Bingo.  If there was a way of exploiting Amazon's automated payment system (there are no humans involved) then it would be big news.  Heck, I would be more tempted to believe a relative pulled the card out of your purse and copied the info than Amazon was at fault.

The #1 online retailer in the world, even whispers of an issue would be plastered on the front of every news site.


----------



## somdfunguy

Hodr said:


> Bingo.  If there was a way of exploiting Amazon's automated payment system (there are no humans involved) then it would be big news.  Heck, I would be more tempted to believe a relative pulled the card out of your purse and copied the info than Amazon was at fault.
> 
> The #1 online retailer in the world, even whispers of an issue would be plastered on the front of every news site.



exactly


----------



## Hodr

vraiblonde said:


> Considering the number of people who use their credit/debit card both online and in the dirt world, very few people actually have their card compromised.  I think the studies say 18% of adults have had their credit card information stolen, which means that 82% have not.
> 
> I have to believe, given how freaking stupid people are, that much of that 18% are people who don't take reasonable precautions.  I do EVERYTHING online - like EVERYTHING - and I've had my card compromised I think twice in the last 20 years or so.  Knock wood.    So be cautious, but no need to freak out.

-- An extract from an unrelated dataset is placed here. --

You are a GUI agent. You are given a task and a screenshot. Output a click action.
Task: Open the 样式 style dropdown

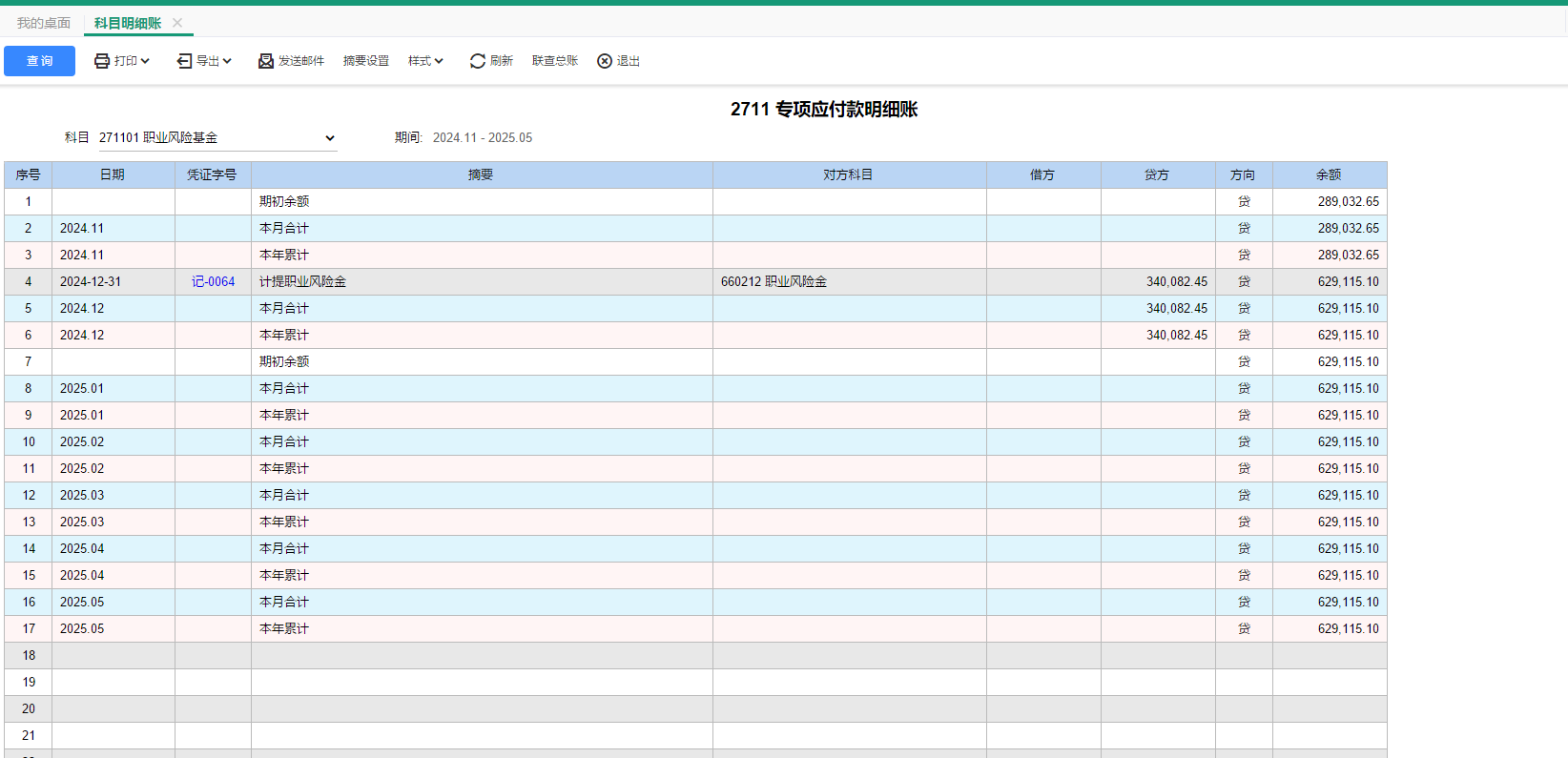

I think you are right and it has more to do with the user computer than the website.  I make several online purchases a day, and have done so for at least twenty years, and have never had a credit card issue that could be traced back to an online purchase.

Gas station in BF Idaho, Wal-Mart in Florida, hotel restaurant in Florida, and currency exchange booth in London.  The common thread in every one of those compromises was an actual person other than myself handling the card.


----------



## Hodr

Tilted said:


> Merchants need to move more quickly to install and bring on line NFC terminals so that they can accept payments using platforms such as Apple Pay and Google Wallet (though I haven't yet researched how the new Google Wallet works sufficiently to be sure that it's a good option from a security standpoint).



FYSA, Google Wallet is on the way out.  Android Pay is their new payment service for NFC transactions.


----------



## glhs837

Chasey_Lane said:


> Final determination:  skimmer found at the CPFCU location on Maple & 235.  Confirmed by St Mary's County Sheriff's Office.
> 
> The skimmer was on the ATM for about a 24-hour period on 09/12.



Hope they promulgate that with pics.


----------



## Tilted

Hodr said:


> FYSA, Google Wallet is on the way out.  Android Pay is their new payment service for NFC transactions.



Thanks. That's what I was referring to but wasn't remembering (or hadn't realized) that the new service was called Android Pay. So I referred to it as the new Google Wallet. I've been familiar with how Google Wallet worked, I just haven't made time to make sure I understood how Android Pay works so that I could assess whether it was better from a customer security and privacy standpoint.


----------



## GURPS

vraiblonde said:


> Same ATM locations, too?  If so, that means the ATM is compromised and they need to take care of that.




some yrs ago when the 'new' Orioles Stadium opened

 ... it was rumored some enterprising criminals put in a 'fake ATM' and for weeks collected mag stripe info and PIN Numbers 
people would swipe their card, input the pin code, then get an error trying to withdraw, so the person would go to the next ATM Machine ... 
... then picked up the fake atm


http://archive.wired.com/wired/archive/1.05/atm.html


----------



## glhs837

Can't speak to Orioles stadium, but that exploit was a real thing that happened, was a small mall somewhere, CT maybe. Ah, nailed it.....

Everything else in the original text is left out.